→ Given data:
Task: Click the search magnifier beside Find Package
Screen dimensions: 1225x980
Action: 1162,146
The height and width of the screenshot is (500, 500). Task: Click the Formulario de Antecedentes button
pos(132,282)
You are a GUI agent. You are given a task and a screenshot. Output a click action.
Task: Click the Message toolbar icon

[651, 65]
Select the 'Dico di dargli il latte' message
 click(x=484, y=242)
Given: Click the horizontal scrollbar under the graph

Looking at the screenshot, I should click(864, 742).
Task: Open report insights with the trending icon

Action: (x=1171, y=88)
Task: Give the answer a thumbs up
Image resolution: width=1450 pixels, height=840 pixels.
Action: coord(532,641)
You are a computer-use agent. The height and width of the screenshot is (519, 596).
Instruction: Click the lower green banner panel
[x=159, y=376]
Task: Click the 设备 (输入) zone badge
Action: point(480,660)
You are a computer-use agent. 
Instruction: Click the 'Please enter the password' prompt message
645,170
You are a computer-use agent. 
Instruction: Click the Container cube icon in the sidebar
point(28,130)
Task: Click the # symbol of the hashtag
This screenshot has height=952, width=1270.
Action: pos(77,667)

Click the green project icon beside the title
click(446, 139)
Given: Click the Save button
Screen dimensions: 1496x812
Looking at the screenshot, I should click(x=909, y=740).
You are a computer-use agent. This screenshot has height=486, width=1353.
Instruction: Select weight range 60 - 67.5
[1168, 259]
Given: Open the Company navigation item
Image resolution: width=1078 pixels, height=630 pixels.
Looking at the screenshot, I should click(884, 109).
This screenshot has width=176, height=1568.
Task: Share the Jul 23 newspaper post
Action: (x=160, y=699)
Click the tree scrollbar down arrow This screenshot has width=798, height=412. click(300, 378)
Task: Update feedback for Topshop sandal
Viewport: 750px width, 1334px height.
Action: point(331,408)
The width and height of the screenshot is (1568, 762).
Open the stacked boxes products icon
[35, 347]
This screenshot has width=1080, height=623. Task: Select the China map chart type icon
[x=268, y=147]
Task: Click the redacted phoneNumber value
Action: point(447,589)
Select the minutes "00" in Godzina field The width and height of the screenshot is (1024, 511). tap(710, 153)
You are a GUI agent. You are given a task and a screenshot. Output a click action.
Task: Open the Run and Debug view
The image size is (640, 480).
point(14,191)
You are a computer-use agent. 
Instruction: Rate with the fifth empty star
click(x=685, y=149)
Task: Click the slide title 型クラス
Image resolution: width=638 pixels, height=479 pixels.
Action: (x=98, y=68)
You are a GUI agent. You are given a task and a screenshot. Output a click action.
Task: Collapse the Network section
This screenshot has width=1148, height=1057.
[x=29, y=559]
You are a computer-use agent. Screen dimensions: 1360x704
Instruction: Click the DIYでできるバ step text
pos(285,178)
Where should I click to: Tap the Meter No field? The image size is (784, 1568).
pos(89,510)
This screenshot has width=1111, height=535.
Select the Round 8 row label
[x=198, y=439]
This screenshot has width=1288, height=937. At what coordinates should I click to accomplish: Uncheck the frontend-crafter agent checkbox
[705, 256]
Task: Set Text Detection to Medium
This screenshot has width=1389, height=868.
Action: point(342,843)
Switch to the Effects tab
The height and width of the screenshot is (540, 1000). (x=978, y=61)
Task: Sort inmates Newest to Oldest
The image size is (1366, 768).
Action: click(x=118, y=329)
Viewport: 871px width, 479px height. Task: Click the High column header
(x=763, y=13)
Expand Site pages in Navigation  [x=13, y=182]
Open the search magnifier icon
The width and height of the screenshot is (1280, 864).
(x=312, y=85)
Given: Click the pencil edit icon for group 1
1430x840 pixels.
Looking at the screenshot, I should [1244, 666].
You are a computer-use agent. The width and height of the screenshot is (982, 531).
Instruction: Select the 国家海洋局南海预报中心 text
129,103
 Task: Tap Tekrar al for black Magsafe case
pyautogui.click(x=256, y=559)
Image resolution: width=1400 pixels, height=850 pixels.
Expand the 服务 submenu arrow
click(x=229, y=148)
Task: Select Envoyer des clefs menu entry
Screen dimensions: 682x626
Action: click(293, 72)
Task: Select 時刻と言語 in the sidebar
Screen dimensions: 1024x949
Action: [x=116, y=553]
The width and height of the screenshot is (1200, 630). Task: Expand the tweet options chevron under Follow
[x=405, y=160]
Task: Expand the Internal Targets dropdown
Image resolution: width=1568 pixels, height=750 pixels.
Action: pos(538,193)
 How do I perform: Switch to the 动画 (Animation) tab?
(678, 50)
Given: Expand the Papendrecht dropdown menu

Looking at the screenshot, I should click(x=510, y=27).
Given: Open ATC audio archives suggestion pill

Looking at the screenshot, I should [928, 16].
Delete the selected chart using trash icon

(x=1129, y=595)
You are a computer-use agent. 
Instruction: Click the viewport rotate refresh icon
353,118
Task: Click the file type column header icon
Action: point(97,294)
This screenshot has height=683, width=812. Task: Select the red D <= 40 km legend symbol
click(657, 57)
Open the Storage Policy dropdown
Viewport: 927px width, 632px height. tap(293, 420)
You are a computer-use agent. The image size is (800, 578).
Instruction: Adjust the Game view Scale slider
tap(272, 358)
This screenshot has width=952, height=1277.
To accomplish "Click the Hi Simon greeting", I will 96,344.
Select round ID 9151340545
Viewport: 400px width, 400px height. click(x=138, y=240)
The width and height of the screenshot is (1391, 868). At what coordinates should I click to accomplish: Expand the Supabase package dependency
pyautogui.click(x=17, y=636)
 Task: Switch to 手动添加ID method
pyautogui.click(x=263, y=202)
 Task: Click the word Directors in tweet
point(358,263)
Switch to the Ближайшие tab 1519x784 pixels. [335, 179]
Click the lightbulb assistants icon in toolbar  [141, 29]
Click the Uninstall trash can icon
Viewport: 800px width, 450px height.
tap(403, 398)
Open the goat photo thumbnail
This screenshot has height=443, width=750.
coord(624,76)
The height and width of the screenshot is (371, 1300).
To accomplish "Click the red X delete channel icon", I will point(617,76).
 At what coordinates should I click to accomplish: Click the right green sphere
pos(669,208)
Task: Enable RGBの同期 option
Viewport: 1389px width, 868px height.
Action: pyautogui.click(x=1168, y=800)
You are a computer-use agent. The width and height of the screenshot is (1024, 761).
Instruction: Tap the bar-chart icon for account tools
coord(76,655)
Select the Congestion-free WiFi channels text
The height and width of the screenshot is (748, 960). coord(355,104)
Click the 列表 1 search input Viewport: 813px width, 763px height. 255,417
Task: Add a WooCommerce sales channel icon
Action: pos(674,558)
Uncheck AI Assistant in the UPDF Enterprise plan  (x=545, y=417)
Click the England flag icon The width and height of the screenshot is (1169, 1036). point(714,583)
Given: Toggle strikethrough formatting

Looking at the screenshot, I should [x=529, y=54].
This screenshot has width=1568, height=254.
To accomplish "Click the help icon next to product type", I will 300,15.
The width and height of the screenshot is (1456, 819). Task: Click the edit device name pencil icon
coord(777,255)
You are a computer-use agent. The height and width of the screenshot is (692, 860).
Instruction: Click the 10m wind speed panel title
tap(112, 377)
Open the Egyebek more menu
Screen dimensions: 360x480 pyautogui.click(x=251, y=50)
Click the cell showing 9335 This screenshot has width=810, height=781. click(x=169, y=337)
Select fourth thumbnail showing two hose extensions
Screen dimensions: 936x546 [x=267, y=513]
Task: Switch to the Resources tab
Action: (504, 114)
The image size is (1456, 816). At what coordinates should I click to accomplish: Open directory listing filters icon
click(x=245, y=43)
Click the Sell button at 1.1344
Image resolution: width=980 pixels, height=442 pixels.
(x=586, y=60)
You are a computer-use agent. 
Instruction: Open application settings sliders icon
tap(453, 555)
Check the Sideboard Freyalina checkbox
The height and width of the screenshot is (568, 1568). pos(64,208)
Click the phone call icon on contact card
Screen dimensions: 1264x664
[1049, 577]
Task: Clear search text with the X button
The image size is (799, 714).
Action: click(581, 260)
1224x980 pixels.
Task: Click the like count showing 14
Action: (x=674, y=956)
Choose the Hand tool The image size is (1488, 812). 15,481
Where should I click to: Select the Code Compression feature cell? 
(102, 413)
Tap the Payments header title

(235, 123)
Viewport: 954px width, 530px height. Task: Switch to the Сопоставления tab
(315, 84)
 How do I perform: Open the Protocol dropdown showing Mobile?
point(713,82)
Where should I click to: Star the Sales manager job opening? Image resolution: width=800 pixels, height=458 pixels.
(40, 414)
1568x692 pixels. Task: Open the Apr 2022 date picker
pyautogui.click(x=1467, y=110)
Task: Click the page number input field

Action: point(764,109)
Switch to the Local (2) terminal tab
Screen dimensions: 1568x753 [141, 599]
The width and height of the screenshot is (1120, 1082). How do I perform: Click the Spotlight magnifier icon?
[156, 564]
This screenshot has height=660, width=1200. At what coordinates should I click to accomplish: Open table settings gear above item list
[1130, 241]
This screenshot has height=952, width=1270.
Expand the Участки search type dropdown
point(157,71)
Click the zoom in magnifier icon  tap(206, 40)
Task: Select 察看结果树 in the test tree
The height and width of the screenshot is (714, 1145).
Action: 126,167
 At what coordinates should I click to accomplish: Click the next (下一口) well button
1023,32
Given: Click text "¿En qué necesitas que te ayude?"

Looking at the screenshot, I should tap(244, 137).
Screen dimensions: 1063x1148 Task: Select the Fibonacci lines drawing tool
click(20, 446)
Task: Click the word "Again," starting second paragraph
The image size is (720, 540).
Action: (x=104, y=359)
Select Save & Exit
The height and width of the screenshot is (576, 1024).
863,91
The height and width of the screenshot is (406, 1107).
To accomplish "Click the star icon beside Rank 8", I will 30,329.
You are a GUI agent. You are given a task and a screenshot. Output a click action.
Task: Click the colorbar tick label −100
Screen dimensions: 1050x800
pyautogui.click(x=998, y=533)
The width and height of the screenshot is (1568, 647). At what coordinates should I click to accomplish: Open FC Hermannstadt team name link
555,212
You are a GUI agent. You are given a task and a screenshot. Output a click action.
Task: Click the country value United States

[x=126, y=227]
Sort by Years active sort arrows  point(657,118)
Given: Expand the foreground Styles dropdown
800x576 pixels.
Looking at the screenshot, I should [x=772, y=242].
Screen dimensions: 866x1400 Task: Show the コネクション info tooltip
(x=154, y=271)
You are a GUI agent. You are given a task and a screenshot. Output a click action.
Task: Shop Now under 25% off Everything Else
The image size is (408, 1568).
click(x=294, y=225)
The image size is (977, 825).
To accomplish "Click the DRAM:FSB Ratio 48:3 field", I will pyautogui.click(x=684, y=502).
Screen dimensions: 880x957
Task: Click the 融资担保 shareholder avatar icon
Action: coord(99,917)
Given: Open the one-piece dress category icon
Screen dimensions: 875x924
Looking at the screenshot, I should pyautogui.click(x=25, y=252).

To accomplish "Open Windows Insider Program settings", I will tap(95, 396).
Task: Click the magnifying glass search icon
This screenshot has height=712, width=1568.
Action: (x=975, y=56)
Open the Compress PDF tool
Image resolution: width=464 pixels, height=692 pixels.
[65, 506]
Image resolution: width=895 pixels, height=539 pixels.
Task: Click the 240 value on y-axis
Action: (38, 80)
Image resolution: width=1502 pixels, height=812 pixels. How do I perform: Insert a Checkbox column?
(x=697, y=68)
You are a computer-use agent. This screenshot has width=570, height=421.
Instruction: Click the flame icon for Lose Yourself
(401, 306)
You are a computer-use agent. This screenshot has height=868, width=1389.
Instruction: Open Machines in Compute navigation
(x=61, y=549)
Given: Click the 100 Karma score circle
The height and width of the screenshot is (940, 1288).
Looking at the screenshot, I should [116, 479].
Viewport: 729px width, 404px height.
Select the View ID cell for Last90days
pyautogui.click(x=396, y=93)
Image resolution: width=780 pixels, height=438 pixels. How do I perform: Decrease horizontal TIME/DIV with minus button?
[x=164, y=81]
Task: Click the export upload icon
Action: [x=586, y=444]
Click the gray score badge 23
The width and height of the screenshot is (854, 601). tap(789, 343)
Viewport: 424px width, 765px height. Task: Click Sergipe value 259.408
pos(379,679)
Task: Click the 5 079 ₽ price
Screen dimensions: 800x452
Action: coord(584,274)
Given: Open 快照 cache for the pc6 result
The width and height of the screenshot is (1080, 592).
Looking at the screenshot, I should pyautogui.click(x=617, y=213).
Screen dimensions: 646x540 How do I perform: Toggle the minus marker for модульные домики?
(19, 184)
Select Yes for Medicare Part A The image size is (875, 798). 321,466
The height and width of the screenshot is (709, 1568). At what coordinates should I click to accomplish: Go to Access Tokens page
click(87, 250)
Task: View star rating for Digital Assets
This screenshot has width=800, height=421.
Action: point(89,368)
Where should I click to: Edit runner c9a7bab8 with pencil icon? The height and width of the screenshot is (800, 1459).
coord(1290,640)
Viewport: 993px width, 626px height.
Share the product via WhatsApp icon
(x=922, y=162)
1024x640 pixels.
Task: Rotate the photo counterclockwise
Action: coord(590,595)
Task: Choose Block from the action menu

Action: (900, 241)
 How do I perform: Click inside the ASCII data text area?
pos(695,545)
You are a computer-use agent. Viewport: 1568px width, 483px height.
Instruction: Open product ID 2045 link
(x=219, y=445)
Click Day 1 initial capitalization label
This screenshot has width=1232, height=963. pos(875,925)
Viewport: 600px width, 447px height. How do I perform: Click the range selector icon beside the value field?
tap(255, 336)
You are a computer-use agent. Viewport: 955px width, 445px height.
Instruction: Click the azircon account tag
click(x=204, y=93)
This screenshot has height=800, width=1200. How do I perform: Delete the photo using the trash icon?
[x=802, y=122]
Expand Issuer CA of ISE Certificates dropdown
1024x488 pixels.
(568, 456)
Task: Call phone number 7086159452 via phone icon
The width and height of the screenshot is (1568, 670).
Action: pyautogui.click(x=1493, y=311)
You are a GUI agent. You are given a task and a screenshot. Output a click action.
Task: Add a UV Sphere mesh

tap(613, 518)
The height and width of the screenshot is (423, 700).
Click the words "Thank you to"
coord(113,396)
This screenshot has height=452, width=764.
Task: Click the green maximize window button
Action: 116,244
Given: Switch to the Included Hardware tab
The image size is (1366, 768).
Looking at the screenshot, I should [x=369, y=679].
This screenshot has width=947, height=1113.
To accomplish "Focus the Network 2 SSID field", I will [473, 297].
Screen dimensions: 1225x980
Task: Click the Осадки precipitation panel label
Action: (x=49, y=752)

→ Problem statement: Please output the stretch from the start of the rows through the line containing "click(x=484, y=242)" as a Markdown table with columns Index and Line, numbering each line and skipping blank ones.

→ The solution:
| Index | Line |
|---|---|
| 1 | Task: Click the search magnifier beside Find Package |
| 2 | Screen dimensions: 1225x980 |
| 3 | Action: 1162,146 |
| 4 | The height and width of the screenshot is (500, 500). Task: Click the Formulario de Antecedentes button |
| 5 | pos(132,282) |
| 6 | You are a GUI agent. You are given a task and a screenshot. Output a click action. |
| 7 | Task: Click the Message toolbar icon |
| 8 | [651, 65] |
| 9 | Select the 'Dico di dargli il latte' message |
| 10 |  click(x=484, y=242) |